But Saul threw off the beseeching hands and stepped back from the young man. The two gazed at each other, the Pharisee to discover a crisis in the Essene's look; the Essene to see immovability in the Pharisee.
Then the distress in Marsyas' face changed swiftly, and an ember burned in his black eyes. He straightened himself and stretched out a hand.
"I have spoken!" he said. Turning purposefully away, he went back to his place and took up his scroll. For a moment he held it, his eyes on the pavement. Slowly his fingers unclosed and the scroll dropped—dropped as if he had done with it.
Catching up his white mantle, he walked swiftly out of the chamber and Saul looked after him, yearning, wistful and sad.
Joel came out of the interior of the building.
"I will go with thee to the synagogue," he offered.
The Pharisee looked at him with cold dislike in his eyes, and, inclining his head, led the way out.
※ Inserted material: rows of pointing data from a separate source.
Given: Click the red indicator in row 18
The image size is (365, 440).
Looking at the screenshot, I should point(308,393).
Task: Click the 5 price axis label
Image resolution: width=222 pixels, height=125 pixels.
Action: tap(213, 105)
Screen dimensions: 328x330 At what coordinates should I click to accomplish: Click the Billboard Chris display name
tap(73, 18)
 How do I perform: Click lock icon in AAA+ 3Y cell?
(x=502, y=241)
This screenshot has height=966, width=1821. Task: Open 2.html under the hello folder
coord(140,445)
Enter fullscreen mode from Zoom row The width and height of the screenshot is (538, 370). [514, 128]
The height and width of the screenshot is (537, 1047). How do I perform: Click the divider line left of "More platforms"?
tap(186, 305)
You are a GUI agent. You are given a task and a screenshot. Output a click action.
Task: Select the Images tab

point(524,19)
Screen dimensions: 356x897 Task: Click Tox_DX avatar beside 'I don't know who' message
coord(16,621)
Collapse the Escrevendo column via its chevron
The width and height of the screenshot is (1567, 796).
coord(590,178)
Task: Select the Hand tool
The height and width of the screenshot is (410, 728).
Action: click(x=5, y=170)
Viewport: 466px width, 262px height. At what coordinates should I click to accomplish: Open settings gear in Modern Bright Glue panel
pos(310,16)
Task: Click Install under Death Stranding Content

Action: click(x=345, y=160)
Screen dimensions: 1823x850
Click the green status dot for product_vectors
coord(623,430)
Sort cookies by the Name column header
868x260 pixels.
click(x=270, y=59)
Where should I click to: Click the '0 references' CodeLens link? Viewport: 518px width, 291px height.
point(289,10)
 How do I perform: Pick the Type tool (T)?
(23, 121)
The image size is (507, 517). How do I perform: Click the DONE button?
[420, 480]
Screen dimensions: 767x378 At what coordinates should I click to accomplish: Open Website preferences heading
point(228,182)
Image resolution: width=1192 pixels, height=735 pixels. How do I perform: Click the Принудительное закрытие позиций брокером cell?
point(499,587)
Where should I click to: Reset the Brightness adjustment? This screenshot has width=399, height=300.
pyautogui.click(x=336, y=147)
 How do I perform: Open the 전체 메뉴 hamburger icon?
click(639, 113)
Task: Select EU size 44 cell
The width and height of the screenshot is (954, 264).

At the threshold of the porch he halted. In the street opposite two young men were walking slowly. One was slight, young, graceful and simply clad in a Jewish smock. The other was Marsyas, the Essene, who went with an arm over the shoulders of the first, and, bending, seemed to speak with passionate earnestness to his companion. The faces of the two young men thus side by side showed the same spiritual mode of living, and youthful purity of heart. But the expression of the slighter one was less ascetic than happy, less rigorous than confident.
As Marsyas spoke, the other smiled; and his smile was an illumination, not entirely earthly.
Joel seized Saul's arm, and held it while the two approached, unconscious of the watchers in the shadow of the porch.